[begin Passage]

As the control section 10 receives signals which are outputted from the voltage discrimination circuit 20 to indicate that the image forming apparatus is in connection with a power source in the 100 V category, it controls the switches Sa, Sb, Sc and Sd in the same manner as the control section 10 in the first embodiment does (FIG. 11(A)). Thus, the upstream two heat generation resistors 6a and 6b are connected in parallel, and so are the downstream two heat generation resistors 6c and 6d. Further, the combination of the upstream heat generation resistors 6a and 6b, and the combination of the downstream heat generation resistors 6c and 6d, are connected in parallel. Consequently, all four heat generation resistors 6a, 6b, 6c and 6d become connected in parallel.

Thus, the overall amount of electrical resistance of the combination of the upstream two heat generation resistors 6a and 6b is 15Ω, and the overall amount of electrical resistance of the combination of the downstream two heat generation resistors 6c and 6d is 22.5Ω. Further, the overall amount of electrical resistance of the combination of the four heat generation resistors 6a, 6b, 6c and 6d is 9Ω. Since R1=R2, the amount of current which flows through each of the upstream two heat generation resistors 6a and 6b becomes I1/2. Similarly, since R3=R4, the amount of current which flows through each of the downstream two heat generation resistors 6c and 6d becomes I2/2.

Supposing here that the combination of the heat generation resistors 6a and 6b is a single upstream heat generation resistor, and also, that the combination of the heat generation resistors 6c and 6d is a single downstream heat generation resistor, the ratio in terms of the amount of electrical resistance between the upstream heat generation resistor (combination of heat generation resistors 6a and 6b) and the downstream heat generation resistor (combination of heat generation resistors 6c and 6d) is: R1/2:R3/2=1:1.5. Since the upstream heat generation resistor (combination of heat generation resistors 6a and 6b) and downstream heat generation resistor (combination of heat generation resistors 6c and 6d) are connected in parallel, and are the same in the amount of current supplied thereto. Therefore, the ratio in the amount of heat generation between the upstream and downstream heat generation resistors is 1.5:1 (which is the same as ratio in first embodiment).

[end Passage]

* [List of tasks]:
A - Name every switch that the passage on heat generation resistors says the control section controls.
B - Answer these questions from the passage on heat generation resistors, one line each:
(i) What is the overall electrical resistance of the combination of the upstream heat generation resistors 6a and 6b?
(ii) What is the overall electrical resistance of the combination of all four heat generation resistors?
(iii) Which circuit outputs the signals indicating that the apparatus is connected to a power source in the 100 V category?
C - Continue the passage on heat generation resistors from its final sentence.
The data play no part in this work.

[begin Supplied entries]

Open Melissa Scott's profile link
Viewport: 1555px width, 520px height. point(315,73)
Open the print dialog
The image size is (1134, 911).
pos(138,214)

[end Supplied entries]

* [Answers per task]:
A - Sa, Sb, Sc, Sd

B -
(i) 15Ω
(ii) 9Ω
(iii) The voltage discrimination circuit 20

C -
As the control section 10 receives signals which are outputted from the voltage discrimination circuit 20 to indicate that the image forming apparatus is in connection with a power source which is in the 200 V category, it controls the switches Sa, Sb, Sc and Sd in the same manner as the control section 10 in the first embodiment does (FIG. 11(B)). Consequently, the upstream heat generation resistors 6a and 6b become serially connected, and so are the downstream heat generation resistors 6c and 6d. Further, the combination of the upstream two heat generation resistors 6a and 6b, and the combination of the downstream two heat generation resistors 6c and 6d, are connected in parallel, as they are when the power source is in the 100 V category.

When the power source is in the 200 V category, the overall amount of electrical resistance of the combination of the upstream two heat generation resistors 6a and 6b is 60Ω, and the overall amount of electrical resistance of the combination of the downstream two heat generation resistors 6c and 6d is 90Ω. Further, the overall amount of electrical resistance of the combination of the four heat generation resistors 6a, 6b, 6c and 6d is 36Ω. Further, when the power source is in the 200 V category, both the amount of current which flows through the heat generation resistor 6a, and that through the heat generation resistor 6b, are I1, and both the amount of current which flows through the heat generation resistor 6c and that through the heat generation resistor 6d, are I2.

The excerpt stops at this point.